En fait, j’étais à moitié sérieux, mais je savais que c’était un vœu pieux. Il y a deux bonnes raisons pour lesquelles cela n’arrivera jamais — que Lorraine s’était empressée d’évoquer.
« Eh bien, nous n’avons le matériel nécessaire que pour faire une paire de cercles supplémentaire. Je n’irai pas jusqu’à dire que ce serait du gâchis, mais c’est un voyage d’une semaine que nous avons déjà réduit à une demi-journée.
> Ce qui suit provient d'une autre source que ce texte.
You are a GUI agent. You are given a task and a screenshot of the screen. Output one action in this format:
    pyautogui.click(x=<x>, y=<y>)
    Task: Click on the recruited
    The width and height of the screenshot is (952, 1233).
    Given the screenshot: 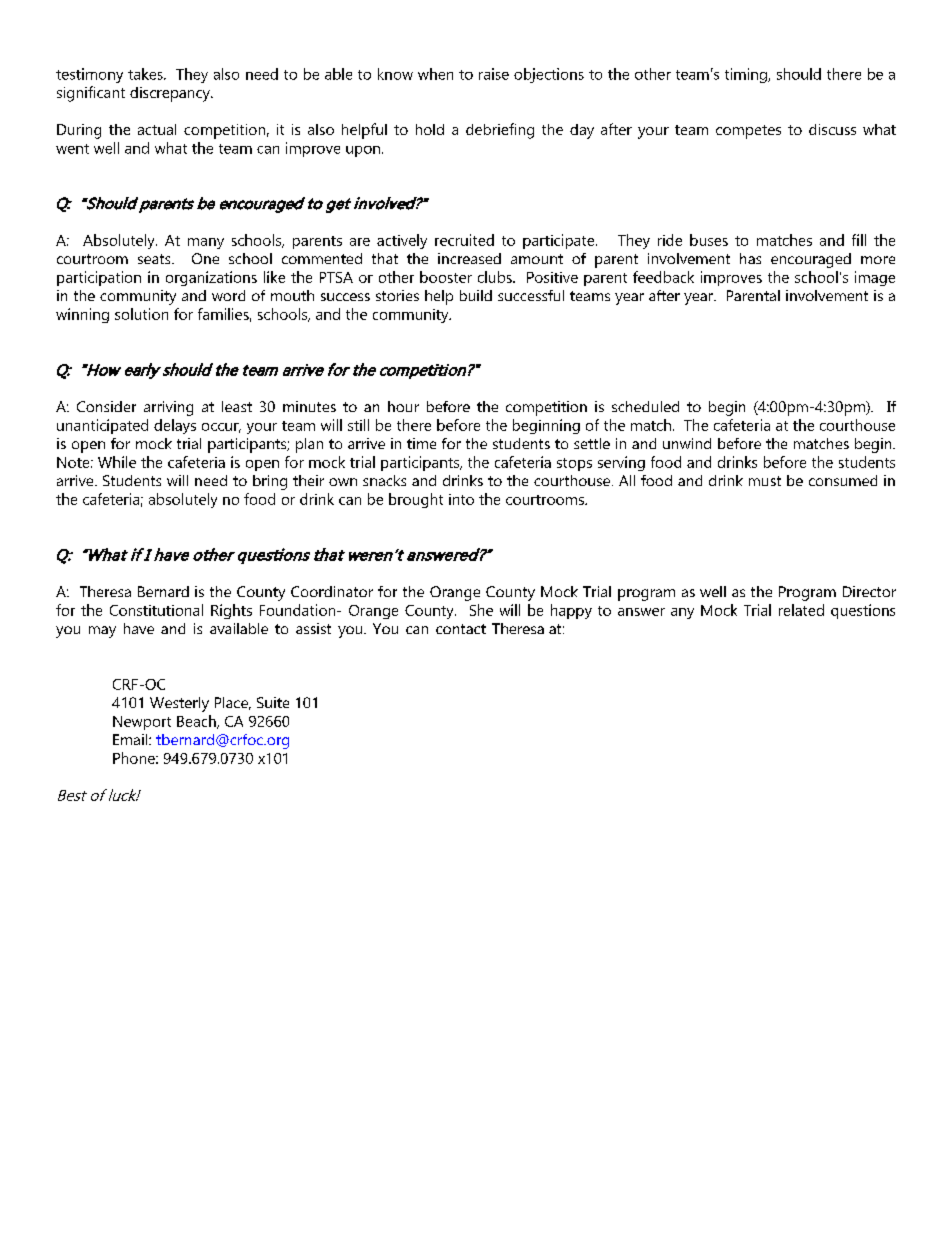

Il y a de meilleurs endroits pour placer un autre cercle de téléportation. D’ailleurs, j’hésite un peu à en installer un si près du village. N’importe qui d’Hathara peut en utiliser un, alors… »
« Oui. Un seul faux pas et ils se retrouveraient dans le donjon-cité du bon roi Felt. N’importe qui d’ordinaire ne saurait plus où donner de la tête, d’autant plus que seuls Gharb, Capitan et mon vieux sont au courant. »
« Essentiellement. Malgré tout, si c’est juste une méthode de voyage plus rapide que tu recherches, ça peut valoir le coup de réfléchir à d’autres idées. »
« D’autres idées ? »
« Hmm. En utilisant le lindblum de ton père, par exemple. »
« Cela rendrait le voyage plus rapide. Quoique… nous n’avons pas besoin de faire trop de folies. Une wyverne ordinaire ferait l’affaire. »
Si nous utilisions le cercle de téléportation de Maalt à la forteresse, puis une wyverne pour le trajet jusqu’à Hathara, nous pourrions réduire la durée du voyage à une heure. Cela valait la peine d’y réfléchir.
Monter sur le shakhor melekhnamer m’avait aussi fait comprendre à quel point il était pratique d’avoir une monture. Les dompteurs de monstres pratiquaient leur métier pour pouvoir faire combattre des monstres à leur place ou à leurs côtés, mais j’étais plus intéressé à l’apprendre pour m’assurer un nouveau mode de transport.
Ingo était mon père adoptif, certes, mais il restait mon père. Une partie de moi se demandait s’il n’allait pas m’apprendre quelque chose si j’étais gentil.
« Oh, nous sommes là », nota Lorraine en interrompant notre conversation et en s’arrêtant.
Devant moi se trouvait la maison de ma famille. C’était nostalgique — d’accord, pas vraiment nostalgique, étant donné que nous n’étions là que depuis peu. Ma mère adoptive, Gilda Faina, était devant, poussant la porte avec son épaule à cause de la pile de bois de chauffage qu’elle tenait dans ses bras. J’avais couru vers elle et je lui avais tenu la porte.
« Oh, comme c’est gentil — Rentt !? Et Lorraine aussi ! »
Apparemment, elle m’avait d’abord pris pour quelqu’un d’autre. Elle avait l’air surprise de me voir, et l’émotion s’était renouvelée lorsqu’elle avait aperçu Lorraine un peu plus loin. Je ne lui en veux pas — Hathara est suffisamment éloignée pour qu’on ne puisse pas y passer quand on veut. Je doute qu’elle s’attende à ce que nous revenions si vite.
Néanmoins, Gilda n’avait pas l’air ennuyée du tout — au lieu de cela, elle nous offrit un sourire de bienvenue. « Je suis heureuse de vous revoir. J’étais inquiète, car vous étiez partie si vite la dernière fois. Chaque fois que j’ai posé la question, il n’a fait qu’insister sur le fait que vous alliez “bien”, alors… »
Elle devait parler de mon père adoptif, Ingo. Après qu’il nous ait emmenés à Maalt, nous n’avions plus eu aucun contact. J’avais l’intention de revenir et de faire savoir à tout le monde que j’allais bien une fois que les choses se seraient calmées, mais j’avais été très occupé ces derniers temps et je n’en avais pas eu l’occasion. Il semblerait donc qu’Ingo ait eu du mal à donner une explication à Gilda.